A lua não espalhava dores,
A chuva não fecundava
O ventre mineral da terra.
O vácuo inútil era tudo.
A  razão e a emoção
Estenderam a palavra
No vazio do mundo.
Com suspiros e pesares
A vida deu-me os sabores.
A poesia, os rumores.

              Assim é que eu chego a esta Casa das Letras, portador da crença de que sou útil à sociedade quando me exerço na aventura da linguagem. Bem sei que, nesta aventura, não consigo solucionar os problemas econômicos, políticos, sociais e religiosos.

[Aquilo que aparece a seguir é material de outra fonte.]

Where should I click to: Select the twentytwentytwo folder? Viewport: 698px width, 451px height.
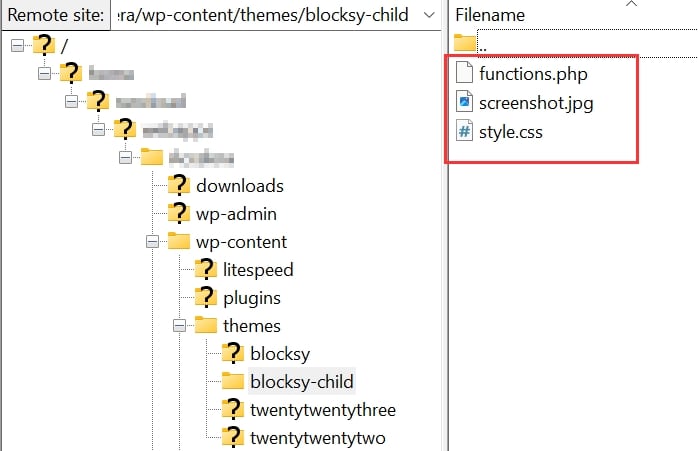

Mas é assim mesmo que eu sou e caminho entre seres e coisas, o guardador de memórias, cúmplice do eterno riscado num instante.  É esta minha maneira de estar sozinho, dar testemunho ao meu tempo.  Ainda que seja um grão no deserto, onde tudo eu arrisco, todo tecido de ilusão é esta minha condição,  o meu lugar, pois é aqui que me sinto como um homem real. Sem essa hora no caos desencanto-me. Lembro Fernando Pessoa: “Tudo é ilusão. Sonhar é sabê-lo”. Com a palavra que me representa nos instantes idênticos de dores e ternuras, fecunda o imaginário  e escuta o espírito do mundo  é que busco dizer em versos o contrário das coisas. Escrevo histórias para adultos e crianças pensando tornar a vida viável. Descubro rostos, abro portas,  questiono fissuras e rupturas, sou surpreendido com graça e alegria no reino dos pequenos.  Acontece a reinvenção  do pensamento lógico e do pensamento mágico. Os  sinais visíveis da escrita, tão antigos, são que me anunciam cativo da solidão solidária. Bem ou mal, tentam dizer o quanto eu sou  no certame do amor e da dor. Afirmam que sem a literatura  não há a lágrima, o beijo, o sorriso, o epitáfio. Não há a música dos sentidos.   
                Com a literatura sou  capaz de mergulhar no tempo e constatar que na idade dos homens o país do antigamente  tem o gosto de uma fruta que termina. Fica sem os verdes e os azuis, trancado lá dentro. Assim está minha voz no poema “Infância”.

 
O meu boi morreu
Que será de mim?
Não posso ir buscar outro
Nem lá em Pasárgada
Nem lá no Piauí.

Quem matou meu boi?
Foi a pancada dessa chuva,
O febrão desse verão,
A dureza dessa pedra
Quando topei e caí?

Na gangorra dos quintais,
Nas águas de meu rio,
Nos campos de futebol
Dos terrenos baldios
Quem matou meu boi?

Montava no lombo dele,
Eu voava com meu boi,
Eu saia aí pelo mundo
Que conhecia num só dia,
Sem precisar ir longe daqui.


Meu boi mágico de circo,
Meu boi bumba-meu-boi.
Meu boi divino no Natal
Meu boi palhaço no carnaval.
Quem matou meu boi?

No rigor de atitude o tempo
Que comanda o mundo
E não depende de mim
Foi o que matou meu boi?
Quem me dera fosse estrela
Para dançar com meu boi
No folguedo de madrinha-lua.

Botava ele pra comer capim
Beber água da bica no cocho
Feito de casca de cacau.
Eu adormecia sem ter medo
Quando ele cantava para mim
Que tinha uma cara preta.
Quem matou meu boi
Não sabe o que fez de mim.

            Sem a literatura nunca vou dizer do homem no gesto de extrema brutalidade. De seu ataque às Torres Gêmeas  fazendo ressoar o mundo a Deus como absurdo. Assim escrevi o poema “Derrame de Dor”, dedicado à memória daqueles que morreram vítimas de tamanha estupidez, em 11  de setembro de 2001, em Nova York.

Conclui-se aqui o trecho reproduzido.